Rumah pertolongannya PKO di tahun 1920an itu dibangun untuk menampung mereka yang tersisih di dalam masyarakat, dan prioritas diberikan kepada masyarakat miskin, gelandangan dan pengangguran yang tidak punya rumah. Tapi, ada satu tambahan lagi kala itu, yakni para penyandang disabilitas. Mereka adalah kelompok yang lebih lama berada di rumah miskin tersebut. Para pengangguran akan pergi dari sana begitu mereka memiliki pekerjaan.

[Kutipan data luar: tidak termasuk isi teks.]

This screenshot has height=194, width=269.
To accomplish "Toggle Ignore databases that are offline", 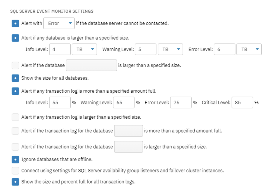I will point(15,160).
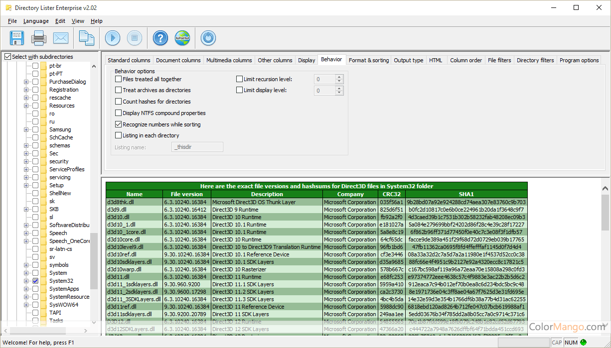Click the Save floppy disk toolbar icon
The width and height of the screenshot is (611, 348).
[17, 38]
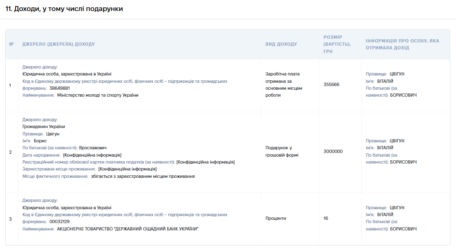Click the 'Розмір (вартість), грн' column header
456x250 pixels.
[x=337, y=44]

Adapun para penyandang disabilitas, menurut PKO, diberi kesempatan untuk tinggal lebih lama di rumah pertolongannya PKO itu. Di antara mereka adalah orang-orang tuna netra atau orang yang memiliki kekurangan pada anggota badannya yang lain. Tujuannya adalah agar mereka bisa dilatih untuk membuat kerajinan tangan ringan yang sesuai dengan kemampuannya sehingga ketika keluar dari rumah itu mereka bisa memiliki bekal keterampilan untuk melanjutkan hidup.

Para penyandang disabilitas itu, umpamanya, dilatih oleh rumah pertolongannya PKO untuk membuat sapu dan keset di rumah itu, yang kemudian dijual untuk umum. Dengan adanya produk yang dibutuhkan publik yang dihasilkan oleh para penyandang disabilitas, PKO berharap paradigma masyarakat bisa berubah terhadap penyandang disabilitas sehingga mereka bisa diterima sebagai anggota masyarakat yang memiliki suatu peranan tertentu di tengah publik.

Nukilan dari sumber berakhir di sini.